- [Work to complete]: Edit the listing from the line with "click on list-by-source-icon." up to and including the line with "contact-email: username@domain.com is", changing "Find the location of" to "Locate" and leaving the rest as it is. Return only those lines.
+++ Source material
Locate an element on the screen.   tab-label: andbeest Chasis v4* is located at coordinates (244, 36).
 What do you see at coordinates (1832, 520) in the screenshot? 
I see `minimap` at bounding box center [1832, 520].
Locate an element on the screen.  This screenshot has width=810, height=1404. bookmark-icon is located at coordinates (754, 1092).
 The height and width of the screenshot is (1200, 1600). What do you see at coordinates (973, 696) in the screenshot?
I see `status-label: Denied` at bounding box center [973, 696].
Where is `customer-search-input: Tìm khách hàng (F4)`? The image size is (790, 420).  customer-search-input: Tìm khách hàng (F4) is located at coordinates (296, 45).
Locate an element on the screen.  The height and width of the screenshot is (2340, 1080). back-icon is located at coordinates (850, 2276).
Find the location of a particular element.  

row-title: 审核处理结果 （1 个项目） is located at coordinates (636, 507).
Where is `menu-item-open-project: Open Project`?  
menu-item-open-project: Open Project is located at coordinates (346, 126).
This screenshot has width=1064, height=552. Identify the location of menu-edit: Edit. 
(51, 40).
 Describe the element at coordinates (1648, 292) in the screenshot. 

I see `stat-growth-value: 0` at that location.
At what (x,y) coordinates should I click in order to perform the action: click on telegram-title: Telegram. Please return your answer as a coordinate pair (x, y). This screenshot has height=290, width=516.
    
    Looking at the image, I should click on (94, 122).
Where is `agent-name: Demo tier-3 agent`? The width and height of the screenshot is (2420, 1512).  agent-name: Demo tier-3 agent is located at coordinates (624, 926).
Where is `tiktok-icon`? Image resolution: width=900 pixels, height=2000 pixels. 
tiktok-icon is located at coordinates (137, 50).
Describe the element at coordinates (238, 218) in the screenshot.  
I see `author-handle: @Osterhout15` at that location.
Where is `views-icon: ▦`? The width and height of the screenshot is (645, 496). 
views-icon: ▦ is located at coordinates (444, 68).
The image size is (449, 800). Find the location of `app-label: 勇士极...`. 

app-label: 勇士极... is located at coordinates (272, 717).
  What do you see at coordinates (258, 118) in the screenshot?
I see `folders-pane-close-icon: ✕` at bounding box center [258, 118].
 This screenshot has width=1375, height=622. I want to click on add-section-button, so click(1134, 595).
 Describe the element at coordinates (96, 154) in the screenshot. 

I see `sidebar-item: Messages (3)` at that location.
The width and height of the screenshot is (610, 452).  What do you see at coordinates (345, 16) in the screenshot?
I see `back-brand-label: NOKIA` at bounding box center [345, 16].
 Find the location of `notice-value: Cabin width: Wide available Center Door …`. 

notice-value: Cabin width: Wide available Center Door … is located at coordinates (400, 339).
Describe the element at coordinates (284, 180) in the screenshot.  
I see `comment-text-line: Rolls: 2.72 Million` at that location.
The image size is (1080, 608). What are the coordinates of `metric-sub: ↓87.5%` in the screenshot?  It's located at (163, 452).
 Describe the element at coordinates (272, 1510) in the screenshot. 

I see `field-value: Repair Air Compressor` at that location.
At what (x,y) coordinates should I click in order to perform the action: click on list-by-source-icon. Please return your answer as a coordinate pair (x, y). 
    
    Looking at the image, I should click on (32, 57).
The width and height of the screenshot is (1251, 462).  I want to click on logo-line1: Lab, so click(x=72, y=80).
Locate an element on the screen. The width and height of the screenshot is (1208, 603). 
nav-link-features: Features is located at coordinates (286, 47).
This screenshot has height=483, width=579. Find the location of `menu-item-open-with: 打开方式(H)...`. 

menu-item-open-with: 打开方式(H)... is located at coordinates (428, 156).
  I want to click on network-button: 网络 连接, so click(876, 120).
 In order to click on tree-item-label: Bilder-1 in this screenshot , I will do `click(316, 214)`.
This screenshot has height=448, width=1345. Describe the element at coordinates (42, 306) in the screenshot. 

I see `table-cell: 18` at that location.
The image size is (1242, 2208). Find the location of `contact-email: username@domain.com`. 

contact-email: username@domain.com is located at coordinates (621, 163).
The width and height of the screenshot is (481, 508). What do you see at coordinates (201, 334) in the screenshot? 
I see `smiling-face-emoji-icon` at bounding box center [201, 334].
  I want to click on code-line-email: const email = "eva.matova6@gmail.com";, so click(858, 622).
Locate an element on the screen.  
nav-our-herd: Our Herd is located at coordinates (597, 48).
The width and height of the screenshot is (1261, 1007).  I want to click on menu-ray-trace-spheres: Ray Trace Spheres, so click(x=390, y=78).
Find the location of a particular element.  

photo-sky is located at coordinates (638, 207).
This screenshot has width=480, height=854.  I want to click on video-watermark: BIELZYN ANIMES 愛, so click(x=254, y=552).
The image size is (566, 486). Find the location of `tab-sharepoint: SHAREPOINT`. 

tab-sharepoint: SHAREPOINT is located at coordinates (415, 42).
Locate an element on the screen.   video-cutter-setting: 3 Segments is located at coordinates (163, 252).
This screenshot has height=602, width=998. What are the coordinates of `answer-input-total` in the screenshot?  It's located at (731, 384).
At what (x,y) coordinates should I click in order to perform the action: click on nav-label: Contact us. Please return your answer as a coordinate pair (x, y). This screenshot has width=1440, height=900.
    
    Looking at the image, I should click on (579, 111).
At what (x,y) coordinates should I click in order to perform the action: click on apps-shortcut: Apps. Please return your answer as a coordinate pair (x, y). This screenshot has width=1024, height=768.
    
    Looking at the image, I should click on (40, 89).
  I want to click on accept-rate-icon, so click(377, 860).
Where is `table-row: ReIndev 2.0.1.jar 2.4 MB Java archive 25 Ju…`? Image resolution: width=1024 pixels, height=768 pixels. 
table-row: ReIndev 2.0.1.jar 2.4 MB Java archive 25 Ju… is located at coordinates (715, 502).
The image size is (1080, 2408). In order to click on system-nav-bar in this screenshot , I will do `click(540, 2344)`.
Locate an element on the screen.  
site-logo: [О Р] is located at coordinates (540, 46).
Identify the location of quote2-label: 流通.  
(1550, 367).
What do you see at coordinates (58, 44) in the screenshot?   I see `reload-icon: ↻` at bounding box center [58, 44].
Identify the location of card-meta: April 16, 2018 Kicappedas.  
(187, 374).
++++++
- [Solution for this problem]:
At what (x,y) coordinates should I click in order to perform the action: click on list-by-source-icon. Please return your answer as a coordinate pair (x, y). 
    
    Looking at the image, I should click on (32, 57).
The width and height of the screenshot is (1251, 462).  I want to click on logo-line1: Lab, so click(x=72, y=80).
Locate an element on the screen. The width and height of the screenshot is (1208, 603). 
nav-link-features: Features is located at coordinates (286, 47).
This screenshot has height=483, width=579. Locate `menu-item-open-with: 打开方式(H)...`. 

menu-item-open-with: 打开方式(H)... is located at coordinates (428, 156).
  I want to click on network-button: 网络 连接, so click(876, 120).
 In order to click on tree-item-label: Bilder-1 in this screenshot , I will do `click(316, 214)`.
This screenshot has height=448, width=1345. Describe the element at coordinates (42, 306) in the screenshot. 

I see `table-cell: 18` at that location.
The image size is (1242, 2208). Locate `contact-email: username@domain.com`. 

contact-email: username@domain.com is located at coordinates (621, 163).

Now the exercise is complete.